Tu vois Raï-Ma, je ne suis âgé que de 27 mois mais il y a bien longtemps que je me suis aperçu que la vie ici-bas est un empilement de papiers. C’est fou ce que ces humains peuvent collectionner comme paperasseries ! Nous les chows-chows, nous n’avons pas besoin de toutes ces feuilles auxquelles les hommes semblent tant tenir. Quand j’étais tout petit, il m’arrivait d’en déchirer quelques-unes à pleines dents et je pensais ainsi rendre service à Catherine et François en les débarrassant de tous ces papiers encombrants. Par la suite, j’ai abandonné mon opération de nettoyage, il y en a décidément trop !
L’espèce humaine a besoin de papiers, c’est incontournable pour eux. Chaque geste de leur vie quotidienne doit être matérialisé par l’existence d’un papier. Sans cela, ils ont l’impression de ne pas exister. Curieux quand même…
Figure-toi Raï-Ma que j’ai fait une constatation plus curieuse encore : même pour moi, Po-Paï le chow-chow, ils ont besoin de papiers ! Te rends-tu compte ? Ma propre vie se doit de figurer quelque part sous forme d’un dossier.
Qu’on écrive des livres sur moi, passe encore, c’est du domaine de la gaudriole. Mais que l’on ait besoin d’imprimer des feuilles pour justifier ma raison d’être, là ils y vont un peu fort !
Sais-tu Raï-Ma, que tous ces papiers produits par les humains ont pour conséquence de provoquer chez eux soit le rire, soit la consternation, soit la fureur, soit les pleurs, soit un comportement meurtrier, soit un comportement suicidaire, soit l’ennui, soit le dégoût, soit la tendresse ?
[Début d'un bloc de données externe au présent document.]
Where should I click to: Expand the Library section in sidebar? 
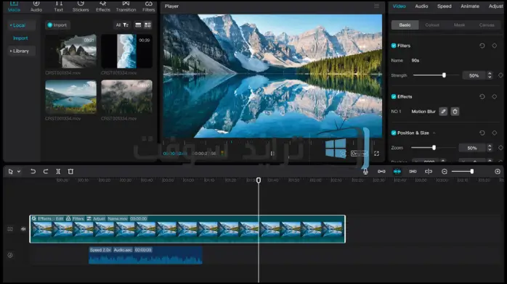pyautogui.click(x=20, y=51)
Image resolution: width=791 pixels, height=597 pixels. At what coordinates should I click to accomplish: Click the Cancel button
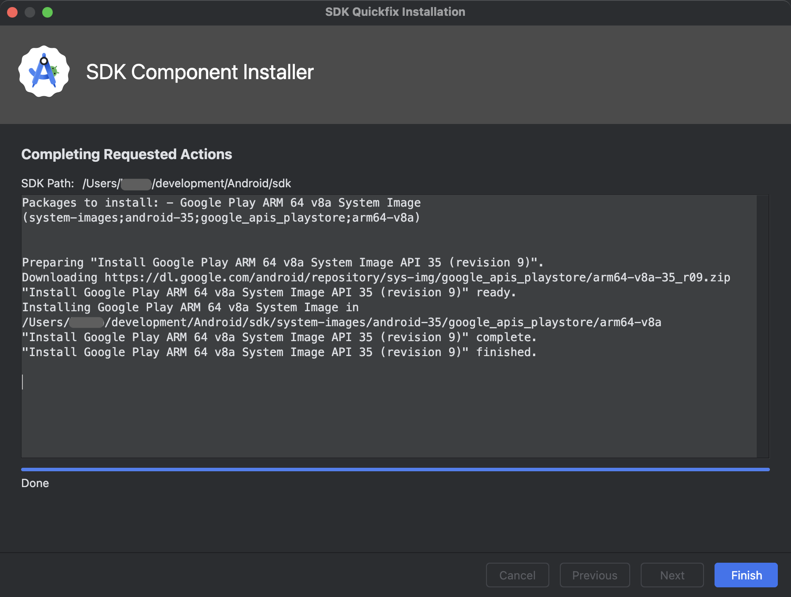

Et malgré tout, ils continuent d’empiler…
Il y en a qui empilent des factures qu’ils n’arrivent jamais à régler.
Il y en a qui empilent des justificatifs de toutes sortes par peur d’un contrôle fiscal.
Il y en a qui empilent des tableaux de calculs pour leur comptabilité parallèle.
Il y en a qui empilent des injonctions de payer en se disant : « On verra bien demain ».
Il y en a qui empilent des comptes-rendus de réunion au cas où les promesses ne seraient pas tenues.
Il y en a qui empilent des témoignages écrits dans l’intention de faire un procès.
Il y en a qui empilent des billets de banque parce que ce sont les seuls papiers qui vaillent la peine d’être conservés.
Il y en a qui empilent des photos pour pouvoir s’attendrir un jour sur les beaux moments passés.
Il y en a qui empilent des billets doux car ils représentent une valeur inestimable à leurs yeux.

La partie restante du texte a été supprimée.